In the early morning one of Fritz's planes came flying over us. One of our fellows couldn't resist the temptation of drawing a bead on him, although it's against all orders for us to fire on aircraft. The chances of hitting him are about a thousand to one. Well, the "son of a gun" made a dive and swooped over us with his machine gun. I don't think he got anybody, but he came so low that some of our guns got him. He dropped like a stone. I was almost sorry to see it, for I am still a sport and that guy certainly had got grit.
Well, these little events kept happening all day long. Then at four o'clock in the afternoon my friend Jones got hit. It was during one of his attacks—he got inquisitive, took a peek over the parapet, and got it in the cheek. Two hours later I got hit—this was the second time I had been hit. The first was so slight I didn't leave the line, but this time I had just had about as much as I cared for. So I got first aid and waited until things had quieted down a little, and then made my way to a dugout to wait until it got dark.
About nine o'clock, I started to beat it for the dressing station. But believe me, old man, it was easier said than done, for we had advanced over a mile over No Man's Land and I had to go all over that way again. There were three of us that started. The other two were just slightly wounded—one in the shoulder and the other in the wrist. But poor me, having it in the knee, was worst of the bunch. I couldn't move fast, it had stiffened me so.

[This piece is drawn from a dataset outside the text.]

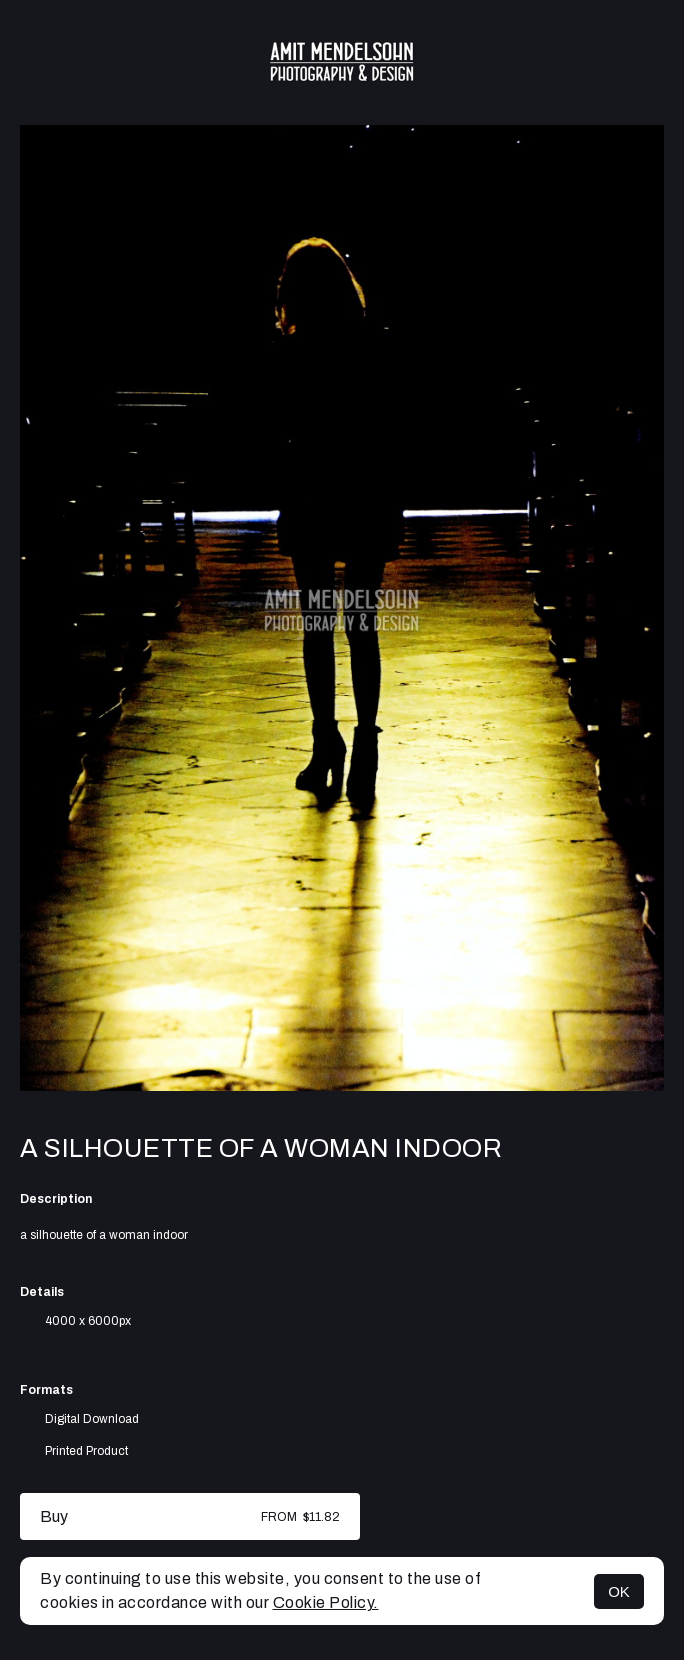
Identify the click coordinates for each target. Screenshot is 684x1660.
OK (619, 1591)
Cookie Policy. (326, 1602)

Well, we had our little adventures going across. Once I got entangled in the barbed wire. And then when we saw several fellows ahead of us—we just dropped in a shell hole, and waited for them to move off. After a wait of about fifteen minutes, they didn't move. The fellow with the hit in the shoulder crawled forward to find out who they were. He was gone so long we were just making up our minds to make a wide circuit of them, "for none of us were armed"—we had thrown everything away so we could move quicker. Just as we had given him up he came back with the news it was one of our own working parties fixing wires. The reason he had been so long was because he had been waiting to catch some of the conversation to see whether it was English or not.
Away we started again. We were nearing our old front line when Fritz caught us with one of his flare-lights. Of course the next minute it was Whiss-siss-siss-pop-pop-pop! They had turned a machine gun on us. Then came another wait in a shell hole. Eventually I reached the dressing station. I had my leg dressed and a few bits of sticking plaster put on various parts of my body. I was put on a motor ambulance and the next morning woke up in a hospital clearing station to find my old friend Jones sitting up in a bed opposite me.
Well, we had a good laugh for we are like the Siamese twins. Wherever one is the other is not far off—at least it has been that way since coming to France. And the objects we looked, he with a face as big as two, and me with my clothing all muddy and torn and various other changes. We'd have made a good picture entitled, "After the Fight." Later on we were taken on a hospital train to this place, but I shall be glad when I can get about again. I feel more lonesome here than I ever have in all my life. It's the weariness of lying here with nothing to do that gets my "goat." Nevertheless it's great to be human again and among civilization again. The first few days I appreciated it all right, for I did not have a wink of sleep from the Monday night and scarcely anything to eat or drink.
Now don't forget, old man, to drop me a line and let me know how everything is in dear old New York. So now good-bye for the present, hoping you WILL remember me to all old friends.
Your old friend,
Laban.
P. S. I am enclosing a little souvenir, one of Fritz's field cards. I was amusing myself on the back of it with a few verses.